In the previous post, we analyzed the relationships among various quadrilaterals, organizing our findings in a flowchart. Now we will examine the effect of throwing a curveball into the mix- a cyclic quadrilateral. By definition, a cyclic quadrilateral is a four-sided polygon whose vertices all lie on a given circle (an example is pictured above). By constructing a generic cyclic quadrilateral using GeoGebra, a student can manipulate the placement of the vertices along the circle in order to uncover the specific types of quadrilaterals that can be formed from a cyclic quadrilateral. Upon investigation, a student will deduce that the following quadrilaterals are inherently cyclic:

  • Isosceles Trapezoid
  • Rectangle
  • Square
  • Right Kite

In fact, upon deeper examination, the only way in which a trapezoid, parallelogram, rhombus, or kite can be a cyclic quadrilateral is in its respective special case listed above. For example, a kite will only be cyclic if it is the special case of a right kite (kite whose congruent angles measure 90 degrees). These findings are summed up in the following new flowchart:



Thus, the cyclic quadrilateral points to the isosceles trapezoid and right kite (and by transitivity, the rectangle and square) because each of these polygons is always a cyclic quadrilateral. By contrast, the cyclic quadrilateral does not point to the trapezoid, parallelogram, rhombus, or kite because these polygons are only cyclic in the special cases already covered.
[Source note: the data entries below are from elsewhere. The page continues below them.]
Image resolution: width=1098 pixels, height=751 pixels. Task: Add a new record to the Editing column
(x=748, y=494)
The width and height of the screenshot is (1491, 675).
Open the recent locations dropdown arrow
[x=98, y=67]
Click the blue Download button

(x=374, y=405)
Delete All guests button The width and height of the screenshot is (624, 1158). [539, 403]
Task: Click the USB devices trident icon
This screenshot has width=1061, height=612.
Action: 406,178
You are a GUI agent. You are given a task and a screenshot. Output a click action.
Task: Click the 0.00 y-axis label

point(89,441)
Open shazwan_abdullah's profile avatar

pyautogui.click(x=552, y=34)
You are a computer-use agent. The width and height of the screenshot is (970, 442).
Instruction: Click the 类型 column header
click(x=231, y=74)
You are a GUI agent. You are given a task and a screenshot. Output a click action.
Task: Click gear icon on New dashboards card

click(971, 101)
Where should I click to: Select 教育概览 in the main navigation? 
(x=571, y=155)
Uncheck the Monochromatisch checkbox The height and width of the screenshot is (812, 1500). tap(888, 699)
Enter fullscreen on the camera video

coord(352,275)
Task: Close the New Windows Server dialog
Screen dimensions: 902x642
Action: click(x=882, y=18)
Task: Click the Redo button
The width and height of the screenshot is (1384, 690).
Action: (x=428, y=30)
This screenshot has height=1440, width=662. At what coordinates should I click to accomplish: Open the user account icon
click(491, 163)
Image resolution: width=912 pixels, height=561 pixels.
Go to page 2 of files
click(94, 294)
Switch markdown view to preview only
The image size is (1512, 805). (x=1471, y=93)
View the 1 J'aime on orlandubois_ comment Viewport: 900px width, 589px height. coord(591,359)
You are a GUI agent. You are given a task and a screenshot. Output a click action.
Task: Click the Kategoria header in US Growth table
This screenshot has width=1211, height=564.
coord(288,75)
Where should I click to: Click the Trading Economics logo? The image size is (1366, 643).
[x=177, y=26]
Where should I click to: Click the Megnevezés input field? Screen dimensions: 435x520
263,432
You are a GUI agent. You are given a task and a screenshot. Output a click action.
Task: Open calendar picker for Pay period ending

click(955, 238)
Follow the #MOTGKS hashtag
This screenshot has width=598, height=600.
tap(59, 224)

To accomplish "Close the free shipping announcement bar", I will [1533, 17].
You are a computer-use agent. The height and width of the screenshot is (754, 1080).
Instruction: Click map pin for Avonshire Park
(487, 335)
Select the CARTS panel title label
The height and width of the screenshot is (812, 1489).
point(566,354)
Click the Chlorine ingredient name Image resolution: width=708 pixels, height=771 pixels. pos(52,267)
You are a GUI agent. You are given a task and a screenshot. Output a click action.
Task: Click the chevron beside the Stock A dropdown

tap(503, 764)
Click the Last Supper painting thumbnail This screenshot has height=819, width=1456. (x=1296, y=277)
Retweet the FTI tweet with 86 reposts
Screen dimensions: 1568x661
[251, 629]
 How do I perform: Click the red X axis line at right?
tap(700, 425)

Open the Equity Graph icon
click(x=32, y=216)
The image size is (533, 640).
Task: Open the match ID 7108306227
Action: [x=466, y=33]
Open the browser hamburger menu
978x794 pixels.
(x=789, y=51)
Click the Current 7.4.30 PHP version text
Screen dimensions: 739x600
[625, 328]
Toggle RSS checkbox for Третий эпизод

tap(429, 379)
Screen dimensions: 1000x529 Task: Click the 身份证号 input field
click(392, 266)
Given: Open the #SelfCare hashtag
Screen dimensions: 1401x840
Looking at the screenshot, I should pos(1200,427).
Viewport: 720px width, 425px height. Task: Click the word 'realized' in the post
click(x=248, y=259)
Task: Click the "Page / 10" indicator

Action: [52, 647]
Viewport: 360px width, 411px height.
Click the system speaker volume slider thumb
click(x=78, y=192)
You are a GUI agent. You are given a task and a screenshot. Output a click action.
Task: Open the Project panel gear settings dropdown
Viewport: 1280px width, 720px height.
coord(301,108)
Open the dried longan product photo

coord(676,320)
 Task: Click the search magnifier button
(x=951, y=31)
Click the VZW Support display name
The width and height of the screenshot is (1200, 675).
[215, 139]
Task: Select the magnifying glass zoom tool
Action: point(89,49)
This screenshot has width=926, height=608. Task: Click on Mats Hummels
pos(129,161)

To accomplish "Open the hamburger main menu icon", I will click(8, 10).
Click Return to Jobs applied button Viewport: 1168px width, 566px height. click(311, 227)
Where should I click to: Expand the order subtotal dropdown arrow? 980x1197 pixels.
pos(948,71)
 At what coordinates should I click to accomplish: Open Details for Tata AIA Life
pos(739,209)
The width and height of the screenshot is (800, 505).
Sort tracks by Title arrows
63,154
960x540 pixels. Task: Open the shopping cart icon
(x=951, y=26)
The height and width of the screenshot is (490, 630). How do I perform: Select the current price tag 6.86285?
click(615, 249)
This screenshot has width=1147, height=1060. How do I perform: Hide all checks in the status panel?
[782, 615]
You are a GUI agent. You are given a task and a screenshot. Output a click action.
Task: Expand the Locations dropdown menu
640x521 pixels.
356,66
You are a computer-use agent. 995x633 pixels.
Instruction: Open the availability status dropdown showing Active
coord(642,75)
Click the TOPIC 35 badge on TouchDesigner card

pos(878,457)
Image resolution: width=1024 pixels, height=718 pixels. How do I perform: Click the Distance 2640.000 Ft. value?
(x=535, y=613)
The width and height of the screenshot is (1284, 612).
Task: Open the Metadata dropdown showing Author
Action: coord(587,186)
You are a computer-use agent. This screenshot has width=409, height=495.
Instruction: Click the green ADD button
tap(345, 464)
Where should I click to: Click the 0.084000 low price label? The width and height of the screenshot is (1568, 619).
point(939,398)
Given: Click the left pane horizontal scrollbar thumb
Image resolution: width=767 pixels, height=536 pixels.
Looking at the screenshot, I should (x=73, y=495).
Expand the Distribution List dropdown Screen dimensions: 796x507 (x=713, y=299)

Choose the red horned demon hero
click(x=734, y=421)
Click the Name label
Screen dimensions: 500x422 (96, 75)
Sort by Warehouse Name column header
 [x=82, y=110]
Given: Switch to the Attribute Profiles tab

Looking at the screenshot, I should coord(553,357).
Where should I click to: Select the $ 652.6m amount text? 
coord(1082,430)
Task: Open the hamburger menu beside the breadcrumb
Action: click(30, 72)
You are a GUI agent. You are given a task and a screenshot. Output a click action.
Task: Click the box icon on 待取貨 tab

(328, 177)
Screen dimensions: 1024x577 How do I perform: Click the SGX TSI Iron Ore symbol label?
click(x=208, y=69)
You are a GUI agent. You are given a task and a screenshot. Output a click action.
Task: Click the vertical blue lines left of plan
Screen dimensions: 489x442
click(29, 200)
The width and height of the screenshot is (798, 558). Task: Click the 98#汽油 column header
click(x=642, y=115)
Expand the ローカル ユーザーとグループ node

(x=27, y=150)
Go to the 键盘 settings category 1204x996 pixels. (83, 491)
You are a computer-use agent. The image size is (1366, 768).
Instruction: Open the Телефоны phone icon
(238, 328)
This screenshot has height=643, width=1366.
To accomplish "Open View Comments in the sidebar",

Extension assignments such as this one help students build critical thinking skills as it forces them to evaluate everything they have learned about quadrilaterals thus far. By extending the flowchart a student has created, he or she will have to reconsider the relationships among quadrilaterals, thereby strengthening his or her relational understanding of the topic.


3 thoughts on “The Flow: Second Time ‘Round

  1. hmr0009 says:

    I agree with what you said regarding which quadrilaterals can be cyclic. I also stated that a parallelogram and rhombus can only be formed as a rectangle and square. Thus, not all parallelograms and rhombuses can be constructed from a cyclic quadrilateral.


  2. ann0010 says:

    I agree that some quadrilaterals can be cyclic, but my flowchart is different from yours. I connected cyclic to kite and trapezoid because a cyclic quadrilateral can make both a kite and a trapezoid. I looked at the investigation differently from you. Thus, I am not disagreeing with you because I see your reasoning behind your flowchart.